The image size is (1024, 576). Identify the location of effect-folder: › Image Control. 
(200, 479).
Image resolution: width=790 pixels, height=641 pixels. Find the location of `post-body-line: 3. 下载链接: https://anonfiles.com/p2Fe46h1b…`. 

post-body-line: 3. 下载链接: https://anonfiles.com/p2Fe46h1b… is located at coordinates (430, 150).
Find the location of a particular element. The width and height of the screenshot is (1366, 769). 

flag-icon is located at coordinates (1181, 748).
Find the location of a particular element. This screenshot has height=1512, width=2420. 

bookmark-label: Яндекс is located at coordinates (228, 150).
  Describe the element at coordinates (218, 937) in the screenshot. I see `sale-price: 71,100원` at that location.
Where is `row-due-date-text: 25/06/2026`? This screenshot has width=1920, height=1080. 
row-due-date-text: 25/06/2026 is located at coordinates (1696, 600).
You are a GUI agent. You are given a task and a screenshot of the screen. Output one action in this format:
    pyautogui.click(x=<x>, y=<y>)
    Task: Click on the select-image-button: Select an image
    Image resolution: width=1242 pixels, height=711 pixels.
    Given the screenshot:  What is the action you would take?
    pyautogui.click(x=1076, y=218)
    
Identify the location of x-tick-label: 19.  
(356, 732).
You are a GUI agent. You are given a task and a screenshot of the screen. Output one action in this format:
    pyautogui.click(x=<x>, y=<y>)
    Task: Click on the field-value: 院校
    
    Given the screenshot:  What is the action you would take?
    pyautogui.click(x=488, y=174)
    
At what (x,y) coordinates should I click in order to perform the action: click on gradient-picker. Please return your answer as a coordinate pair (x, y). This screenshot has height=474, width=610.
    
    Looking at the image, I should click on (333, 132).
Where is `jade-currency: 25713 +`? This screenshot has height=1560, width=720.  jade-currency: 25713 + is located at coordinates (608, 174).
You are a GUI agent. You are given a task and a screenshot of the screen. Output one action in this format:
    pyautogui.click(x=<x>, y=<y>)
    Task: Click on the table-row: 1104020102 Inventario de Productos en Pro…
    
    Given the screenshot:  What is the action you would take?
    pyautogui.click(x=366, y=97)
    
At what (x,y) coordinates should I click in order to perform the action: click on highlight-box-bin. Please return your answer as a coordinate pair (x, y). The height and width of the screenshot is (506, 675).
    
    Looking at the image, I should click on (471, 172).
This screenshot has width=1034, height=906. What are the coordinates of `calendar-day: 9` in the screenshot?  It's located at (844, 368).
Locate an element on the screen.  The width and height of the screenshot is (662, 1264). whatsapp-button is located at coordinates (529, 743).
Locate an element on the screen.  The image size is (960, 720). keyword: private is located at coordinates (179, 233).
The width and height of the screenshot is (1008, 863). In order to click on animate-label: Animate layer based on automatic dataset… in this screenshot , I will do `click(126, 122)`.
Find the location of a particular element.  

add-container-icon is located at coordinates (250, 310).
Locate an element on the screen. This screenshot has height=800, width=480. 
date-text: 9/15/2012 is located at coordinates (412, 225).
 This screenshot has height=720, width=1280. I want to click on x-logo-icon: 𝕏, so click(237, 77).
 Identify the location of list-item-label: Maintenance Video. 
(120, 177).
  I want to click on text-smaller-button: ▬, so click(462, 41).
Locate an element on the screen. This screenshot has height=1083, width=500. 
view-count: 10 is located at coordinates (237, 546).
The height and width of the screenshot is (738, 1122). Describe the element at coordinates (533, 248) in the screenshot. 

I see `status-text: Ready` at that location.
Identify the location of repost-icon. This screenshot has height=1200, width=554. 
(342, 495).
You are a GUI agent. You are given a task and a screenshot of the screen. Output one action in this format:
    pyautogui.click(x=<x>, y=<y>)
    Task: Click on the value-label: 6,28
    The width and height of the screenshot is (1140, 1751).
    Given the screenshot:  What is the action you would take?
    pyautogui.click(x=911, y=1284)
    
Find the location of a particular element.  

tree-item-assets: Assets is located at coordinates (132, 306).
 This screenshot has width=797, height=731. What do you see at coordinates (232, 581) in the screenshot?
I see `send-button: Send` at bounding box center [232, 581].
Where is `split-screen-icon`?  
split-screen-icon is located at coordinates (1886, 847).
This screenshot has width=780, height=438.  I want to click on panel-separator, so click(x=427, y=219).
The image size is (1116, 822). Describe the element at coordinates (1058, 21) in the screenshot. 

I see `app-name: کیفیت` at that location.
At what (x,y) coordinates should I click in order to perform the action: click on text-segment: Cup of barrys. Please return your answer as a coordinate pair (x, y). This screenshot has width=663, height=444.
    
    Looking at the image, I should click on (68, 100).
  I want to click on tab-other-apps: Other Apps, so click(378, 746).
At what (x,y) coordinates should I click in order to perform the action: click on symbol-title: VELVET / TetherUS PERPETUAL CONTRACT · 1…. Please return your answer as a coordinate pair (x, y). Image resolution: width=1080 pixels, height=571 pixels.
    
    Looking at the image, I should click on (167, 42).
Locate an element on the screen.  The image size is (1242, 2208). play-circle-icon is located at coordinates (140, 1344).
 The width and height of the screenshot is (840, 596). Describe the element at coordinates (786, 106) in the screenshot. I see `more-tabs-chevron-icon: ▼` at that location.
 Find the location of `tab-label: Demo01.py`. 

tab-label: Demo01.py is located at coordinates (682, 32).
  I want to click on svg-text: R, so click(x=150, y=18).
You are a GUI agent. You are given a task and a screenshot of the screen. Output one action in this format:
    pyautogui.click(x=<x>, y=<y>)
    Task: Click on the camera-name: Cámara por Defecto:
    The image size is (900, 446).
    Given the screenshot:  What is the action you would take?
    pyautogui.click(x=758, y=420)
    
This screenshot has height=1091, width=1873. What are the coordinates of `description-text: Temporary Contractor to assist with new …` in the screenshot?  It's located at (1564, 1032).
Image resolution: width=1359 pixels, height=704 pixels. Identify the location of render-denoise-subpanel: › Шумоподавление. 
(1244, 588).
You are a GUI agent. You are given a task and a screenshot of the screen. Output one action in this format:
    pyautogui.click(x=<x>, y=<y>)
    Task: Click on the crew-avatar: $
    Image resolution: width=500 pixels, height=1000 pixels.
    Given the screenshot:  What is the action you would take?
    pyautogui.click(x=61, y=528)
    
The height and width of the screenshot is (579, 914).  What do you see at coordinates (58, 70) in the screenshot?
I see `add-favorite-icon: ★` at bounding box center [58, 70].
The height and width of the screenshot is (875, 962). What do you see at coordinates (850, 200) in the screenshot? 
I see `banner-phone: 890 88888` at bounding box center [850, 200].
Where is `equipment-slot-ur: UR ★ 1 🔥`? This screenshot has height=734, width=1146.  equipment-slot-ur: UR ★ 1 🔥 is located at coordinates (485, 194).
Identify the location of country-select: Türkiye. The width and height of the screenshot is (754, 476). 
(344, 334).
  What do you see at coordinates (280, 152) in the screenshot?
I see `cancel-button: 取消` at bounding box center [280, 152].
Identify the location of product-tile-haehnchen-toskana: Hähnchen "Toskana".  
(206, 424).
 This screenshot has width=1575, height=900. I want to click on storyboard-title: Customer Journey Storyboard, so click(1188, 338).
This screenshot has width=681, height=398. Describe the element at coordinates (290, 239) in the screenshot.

INSTRUCTION: Reproduce every one of the lines above, substituting "screen assistant" for each occurrence of "GUI agent" and leaving everything else unchanged.

SOLVED EXERCISE:
The image size is (1024, 576). Identify the location of effect-folder: › Image Control. 
(200, 479).
Image resolution: width=790 pixels, height=641 pixels. Find the location of `post-body-line: 3. 下载链接: https://anonfiles.com/p2Fe46h1b…`. 

post-body-line: 3. 下载链接: https://anonfiles.com/p2Fe46h1b… is located at coordinates (430, 150).
Find the location of a particular element. The width and height of the screenshot is (1366, 769). 

flag-icon is located at coordinates (1181, 748).
Find the location of a particular element. This screenshot has height=1512, width=2420. 

bookmark-label: Яндекс is located at coordinates (228, 150).
  Describe the element at coordinates (218, 937) in the screenshot. I see `sale-price: 71,100원` at that location.
Where is `row-due-date-text: 25/06/2026`? This screenshot has width=1920, height=1080. 
row-due-date-text: 25/06/2026 is located at coordinates (1696, 600).
You are a screen assistant. You are given a task and a screenshot of the screen. Output one action in this format:
    pyautogui.click(x=<x>, y=<y>)
    Task: Click on the select-image-button: Select an image
    Image resolution: width=1242 pixels, height=711 pixels.
    Given the screenshot:  What is the action you would take?
    pyautogui.click(x=1076, y=218)
    
Identify the location of x-tick-label: 19.  
(356, 732).
You are a screen assistant. You are given a task and a screenshot of the screen. Output one action in this format:
    pyautogui.click(x=<x>, y=<y>)
    Task: Click on the field-value: 院校
    
    Given the screenshot:  What is the action you would take?
    pyautogui.click(x=488, y=174)
    
At what (x,y) coordinates should I click in order to perform the action: click on gradient-picker. Please return your answer as a coordinate pair (x, y). This screenshot has height=474, width=610.
    
    Looking at the image, I should click on (333, 132).
Where is `jade-currency: 25713 +`? This screenshot has height=1560, width=720.  jade-currency: 25713 + is located at coordinates (608, 174).
You are a screen assistant. You are given a task and a screenshot of the screen. Output one action in this format:
    pyautogui.click(x=<x>, y=<y>)
    Task: Click on the table-row: 1104020102 Inventario de Productos en Pro…
    
    Given the screenshot:  What is the action you would take?
    pyautogui.click(x=366, y=97)
    
At what (x,y) coordinates should I click in order to perform the action: click on highlight-box-bin. Please return your answer as a coordinate pair (x, y). The height and width of the screenshot is (506, 675).
    
    Looking at the image, I should click on (471, 172).
This screenshot has width=1034, height=906. What are the coordinates of `calendar-day: 9` in the screenshot?  It's located at (844, 368).
Locate an element on the screen.  The width and height of the screenshot is (662, 1264). whatsapp-button is located at coordinates (529, 743).
Locate an element on the screen.  The image size is (960, 720). keyword: private is located at coordinates (179, 233).
The width and height of the screenshot is (1008, 863). In order to click on animate-label: Animate layer based on automatic dataset… in this screenshot , I will do `click(126, 122)`.
Find the location of a particular element.  

add-container-icon is located at coordinates (250, 310).
Locate an element on the screen. This screenshot has height=800, width=480. 
date-text: 9/15/2012 is located at coordinates (412, 225).
 This screenshot has height=720, width=1280. I want to click on x-logo-icon: 𝕏, so click(237, 77).
 Identify the location of list-item-label: Maintenance Video. 
(120, 177).
  I want to click on text-smaller-button: ▬, so click(462, 41).
Locate an element on the screen. This screenshot has height=1083, width=500. 
view-count: 10 is located at coordinates (237, 546).
The height and width of the screenshot is (738, 1122). Describe the element at coordinates (533, 248) in the screenshot. 

I see `status-text: Ready` at that location.
Identify the location of repost-icon. This screenshot has height=1200, width=554. 
(342, 495).
You are a screen assistant. You are given a task and a screenshot of the screen. Output one action in this format:
    pyautogui.click(x=<x>, y=<y>)
    Task: Click on the value-label: 6,28
    The width and height of the screenshot is (1140, 1751).
    Given the screenshot:  What is the action you would take?
    pyautogui.click(x=911, y=1284)
    
Find the location of a particular element.  

tree-item-assets: Assets is located at coordinates (132, 306).
 This screenshot has width=797, height=731. What do you see at coordinates (232, 581) in the screenshot?
I see `send-button: Send` at bounding box center [232, 581].
Where is `split-screen-icon`?  
split-screen-icon is located at coordinates (1886, 847).
This screenshot has width=780, height=438.  I want to click on panel-separator, so click(x=427, y=219).
The image size is (1116, 822). Describe the element at coordinates (1058, 21) in the screenshot. 

I see `app-name: کیفیت` at that location.
At what (x,y) coordinates should I click in order to perform the action: click on text-segment: Cup of barrys. Please return your answer as a coordinate pair (x, y). This screenshot has width=663, height=444.
    
    Looking at the image, I should click on (68, 100).
  I want to click on tab-other-apps: Other Apps, so click(378, 746).
At what (x,y) coordinates should I click in order to perform the action: click on symbol-title: VELVET / TetherUS PERPETUAL CONTRACT · 1…. Please return your answer as a coordinate pair (x, y). Image resolution: width=1080 pixels, height=571 pixels.
    
    Looking at the image, I should click on (167, 42).
Locate an element on the screen.  The image size is (1242, 2208). play-circle-icon is located at coordinates (140, 1344).
 The width and height of the screenshot is (840, 596). Describe the element at coordinates (786, 106) in the screenshot. I see `more-tabs-chevron-icon: ▼` at that location.
 Find the location of `tab-label: Demo01.py`. 

tab-label: Demo01.py is located at coordinates (682, 32).
  I want to click on svg-text: R, so click(x=150, y=18).
You are a screen assistant. You are given a task and a screenshot of the screen. Output one action in this format:
    pyautogui.click(x=<x>, y=<y>)
    Task: Click on the camera-name: Cámara por Defecto:
    The image size is (900, 446).
    Given the screenshot:  What is the action you would take?
    pyautogui.click(x=758, y=420)
    
This screenshot has height=1091, width=1873. What are the coordinates of `description-text: Temporary Contractor to assist with new …` in the screenshot?  It's located at (1564, 1032).
Image resolution: width=1359 pixels, height=704 pixels. Identify the location of render-denoise-subpanel: › Шумоподавление. 
(1244, 588).
You are a screen assistant. You are given a task and a screenshot of the screen. Output one action in this format:
    pyautogui.click(x=<x>, y=<y>)
    Task: Click on the crew-avatar: $
    Image resolution: width=500 pixels, height=1000 pixels.
    Given the screenshot:  What is the action you would take?
    pyautogui.click(x=61, y=528)
    
The height and width of the screenshot is (579, 914).  What do you see at coordinates (58, 70) in the screenshot?
I see `add-favorite-icon: ★` at bounding box center [58, 70].
The height and width of the screenshot is (875, 962). What do you see at coordinates (850, 200) in the screenshot? 
I see `banner-phone: 890 88888` at bounding box center [850, 200].
Where is `equipment-slot-ur: UR ★ 1 🔥`? This screenshot has height=734, width=1146.  equipment-slot-ur: UR ★ 1 🔥 is located at coordinates (485, 194).
Identify the location of country-select: Türkiye. The width and height of the screenshot is (754, 476). 
(344, 334).
  What do you see at coordinates (280, 152) in the screenshot?
I see `cancel-button: 取消` at bounding box center [280, 152].
Identify the location of product-tile-haehnchen-toskana: Hähnchen "Toskana".  
(206, 424).
 This screenshot has width=1575, height=900. I want to click on storyboard-title: Customer Journey Storyboard, so click(1188, 338).
This screenshot has width=681, height=398. Describe the element at coordinates (290, 239) in the screenshot.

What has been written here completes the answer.